There are several super-foods that you can add in your diet throughout the day to make sure that your nervous system grows healthier and remains strong. So, today, we will see the top foods that are good for the brain and nervous system. Let’s begin!

Green leafy vegetables

Vitamin B complex, vitamin E, vitamin C, and magnesium are all abundant in green leafy vegetables. These nutritions are crucial for the healthy operation of our nervous system. Vitamin B plays a crucial role in synthesising and circulating neurotransmitters, which control respiration, heart rate, and digestion. Magnesium helps in nerve relaxation. Vitamin E and C have anti-ageing properties that benefit the nervous system.

Fish

Myelin sheaths, which contain a very high quantity of fatty acid, protect the nerves. As a result, persons who are low in fatty acids may experience nerve damage. Fish contains Omega 3 fatty acids, it helps in the recovery of the neurological system and nerves.

Dark chocolate

Not all chocolate is produced in the same way. In fact, 70% of the chocolates on the market are heavily processed and hardly offer any advantages. I recommend dark chocolates for the healthy nervous system. Flavonols, which have anti-inflammatory and antioxidant properties, are abundant in dark chocolate. These properties contribute to lowering blood pressure and enhancing blood flow to the heart and brain. Choose a minimally processed dark chocolate with at least 70% cocoa. You’ll be sure to reap its benefits for the nervous system.

Broccoli

Vitamin K, which is abundant in broccoli and is believed to enhance mental capacity and cognitive abilities. According to some studies, broccoli helps keep our brains strong and memories fresh because it contains glucosinolates, a compound that can inhibit the breakdown of the neurotransmitter acetylcholine, which the central nervous system needs to function effectively. 

Eggs

Choline and vitamin B are abundant in eggs. When you consume Eggs, the brain uses its choline to make acetylcholine, a neurotransmitter that is vital for memory and brain cell communication.

According to a study conducted by Boston University, regular egg consumption improves brain performance on various memory tests.

Almonds

Almonds are rich in omega-3 fatty acids that are good for the brain. It also has vitamin E, which protects the brain.

Pumpkin Seeds

Zinc, a mineral that is vital for memory and general brain function, is abundant in pumpkin seeds. The pumpkin seeds are also a good source of vitamin b, tryptophan, stress-busting magnesium, and the precursor to the feel-good chemical serotonin.

Beetroot

Beetroot is also one of the best foods for our nervous system.
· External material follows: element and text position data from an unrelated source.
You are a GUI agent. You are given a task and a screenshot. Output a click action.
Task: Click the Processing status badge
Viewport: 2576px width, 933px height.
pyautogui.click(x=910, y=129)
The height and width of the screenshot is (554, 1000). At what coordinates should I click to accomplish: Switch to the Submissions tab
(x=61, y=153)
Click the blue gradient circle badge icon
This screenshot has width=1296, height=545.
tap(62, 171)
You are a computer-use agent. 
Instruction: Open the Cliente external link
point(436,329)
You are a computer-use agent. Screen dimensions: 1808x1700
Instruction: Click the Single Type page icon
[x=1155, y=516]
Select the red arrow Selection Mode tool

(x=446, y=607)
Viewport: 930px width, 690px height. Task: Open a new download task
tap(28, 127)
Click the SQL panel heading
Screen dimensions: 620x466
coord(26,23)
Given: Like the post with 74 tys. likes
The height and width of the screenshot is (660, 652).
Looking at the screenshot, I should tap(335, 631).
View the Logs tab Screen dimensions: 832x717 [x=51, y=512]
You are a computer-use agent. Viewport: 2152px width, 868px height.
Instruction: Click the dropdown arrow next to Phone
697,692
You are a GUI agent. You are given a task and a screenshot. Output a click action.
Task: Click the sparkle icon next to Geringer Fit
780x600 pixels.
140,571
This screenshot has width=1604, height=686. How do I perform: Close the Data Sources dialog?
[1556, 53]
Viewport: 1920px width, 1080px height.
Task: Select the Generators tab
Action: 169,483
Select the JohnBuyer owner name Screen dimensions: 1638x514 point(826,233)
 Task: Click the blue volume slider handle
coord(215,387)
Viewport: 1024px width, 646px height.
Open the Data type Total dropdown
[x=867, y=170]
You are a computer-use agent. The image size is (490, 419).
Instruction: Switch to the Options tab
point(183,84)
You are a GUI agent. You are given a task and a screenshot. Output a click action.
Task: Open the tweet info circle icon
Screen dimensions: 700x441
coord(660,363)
Beets’ naturally high levels of nitrates increase blood flow to the brain and improve mental function, while cancer-preventive antioxidants help in the blood’s toxin-cleansing process. Beet consumption on a regular basis may act as a potential defence against age-related brain disorders.

Walnuts

Nuts are incredibly beneficial for your brain because they are rich in vitamins, minerals, and monounsaturated fats, especially when it comes to avoiding memory loss and cognitive decline. 

The polyphenols in walnuts are a special type of antioxidants that work together with omega-3 fatty acids to boost brain power and performance.

Whole Grains

Glucose, the main source of energy for the brain, is found in carbohydrates like whole grains. Whole grains help keep you alert for several hours since the body breaks down their carbs very slowly. On the other hand, processed grains cause your energy levels to surge and then drop, leaving your brain tired and weak.

Turmeric

Turmeric’s powerful antioxidant curcumin is what makes it so beneficial for our brain. Curcumin crosses the blood-brain barrier easily and increases oxygen consumption in your brain, keeping you alert and able to process information.